## WHAT THE EXERCISE ASKS
Which lines run from the one containing "Expand the Sort By submenu arrow" to the end of the entries below? Retype exactly those, both ends included.

* * * * * * * * *

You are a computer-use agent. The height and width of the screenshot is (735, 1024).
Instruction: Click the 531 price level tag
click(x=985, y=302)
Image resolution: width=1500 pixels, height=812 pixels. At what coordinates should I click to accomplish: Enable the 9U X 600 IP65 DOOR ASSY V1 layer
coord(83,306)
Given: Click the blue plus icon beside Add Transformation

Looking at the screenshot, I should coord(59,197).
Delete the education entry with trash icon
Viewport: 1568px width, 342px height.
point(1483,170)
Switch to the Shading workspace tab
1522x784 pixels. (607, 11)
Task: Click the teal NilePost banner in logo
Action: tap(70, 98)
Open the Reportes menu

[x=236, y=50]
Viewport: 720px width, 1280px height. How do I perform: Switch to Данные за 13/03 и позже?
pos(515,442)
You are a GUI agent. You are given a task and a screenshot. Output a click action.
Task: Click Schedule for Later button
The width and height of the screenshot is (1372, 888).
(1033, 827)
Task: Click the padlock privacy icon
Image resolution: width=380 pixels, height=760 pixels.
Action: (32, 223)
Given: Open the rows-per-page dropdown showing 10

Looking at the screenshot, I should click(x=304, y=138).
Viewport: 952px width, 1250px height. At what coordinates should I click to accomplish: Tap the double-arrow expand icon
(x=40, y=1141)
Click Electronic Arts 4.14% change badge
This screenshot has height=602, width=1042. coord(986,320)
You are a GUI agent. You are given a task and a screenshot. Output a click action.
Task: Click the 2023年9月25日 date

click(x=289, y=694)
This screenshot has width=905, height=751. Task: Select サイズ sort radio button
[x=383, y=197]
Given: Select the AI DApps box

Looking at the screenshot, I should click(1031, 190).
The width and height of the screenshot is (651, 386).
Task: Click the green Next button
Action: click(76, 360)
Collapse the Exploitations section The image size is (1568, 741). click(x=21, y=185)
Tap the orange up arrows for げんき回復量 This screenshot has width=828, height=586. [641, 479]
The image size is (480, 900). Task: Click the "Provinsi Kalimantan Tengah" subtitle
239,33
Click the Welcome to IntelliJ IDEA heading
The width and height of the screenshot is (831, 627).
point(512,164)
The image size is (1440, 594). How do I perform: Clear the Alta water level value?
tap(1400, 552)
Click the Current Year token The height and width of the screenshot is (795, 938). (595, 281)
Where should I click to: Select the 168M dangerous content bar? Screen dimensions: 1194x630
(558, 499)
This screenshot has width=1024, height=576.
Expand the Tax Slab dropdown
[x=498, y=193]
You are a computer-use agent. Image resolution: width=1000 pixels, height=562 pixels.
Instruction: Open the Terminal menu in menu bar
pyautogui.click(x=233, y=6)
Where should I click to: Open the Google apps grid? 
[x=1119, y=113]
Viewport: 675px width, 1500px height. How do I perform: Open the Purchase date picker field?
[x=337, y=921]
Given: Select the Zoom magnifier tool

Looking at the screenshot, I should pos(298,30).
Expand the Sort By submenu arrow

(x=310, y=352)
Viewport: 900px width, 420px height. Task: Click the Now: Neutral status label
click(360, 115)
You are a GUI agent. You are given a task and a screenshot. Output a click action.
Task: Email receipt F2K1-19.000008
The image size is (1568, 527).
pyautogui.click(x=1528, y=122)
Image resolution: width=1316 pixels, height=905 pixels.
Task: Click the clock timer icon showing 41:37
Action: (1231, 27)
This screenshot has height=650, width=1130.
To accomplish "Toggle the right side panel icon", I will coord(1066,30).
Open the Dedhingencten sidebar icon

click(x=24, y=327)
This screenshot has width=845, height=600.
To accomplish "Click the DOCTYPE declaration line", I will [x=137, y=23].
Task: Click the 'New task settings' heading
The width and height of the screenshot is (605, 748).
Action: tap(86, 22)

* * * * * * * * *

## ANSWER AREA
Expand the Sort By submenu arrow

(x=310, y=352)
Viewport: 900px width, 420px height. Task: Click the Now: Neutral status label
click(360, 115)
You are a GUI agent. You are given a task and a screenshot. Output a click action.
Task: Email receipt F2K1-19.000008
The image size is (1568, 527).
pyautogui.click(x=1528, y=122)
Image resolution: width=1316 pixels, height=905 pixels.
Task: Click the clock timer icon showing 41:37
Action: (1231, 27)
This screenshot has height=650, width=1130.
To accomplish "Toggle the right side panel icon", I will coord(1066,30).
Open the Dedhingencten sidebar icon

click(x=24, y=327)
This screenshot has width=845, height=600.
To accomplish "Click the DOCTYPE declaration line", I will [x=137, y=23].
Task: Click the 'New task settings' heading
The width and height of the screenshot is (605, 748).
Action: tap(86, 22)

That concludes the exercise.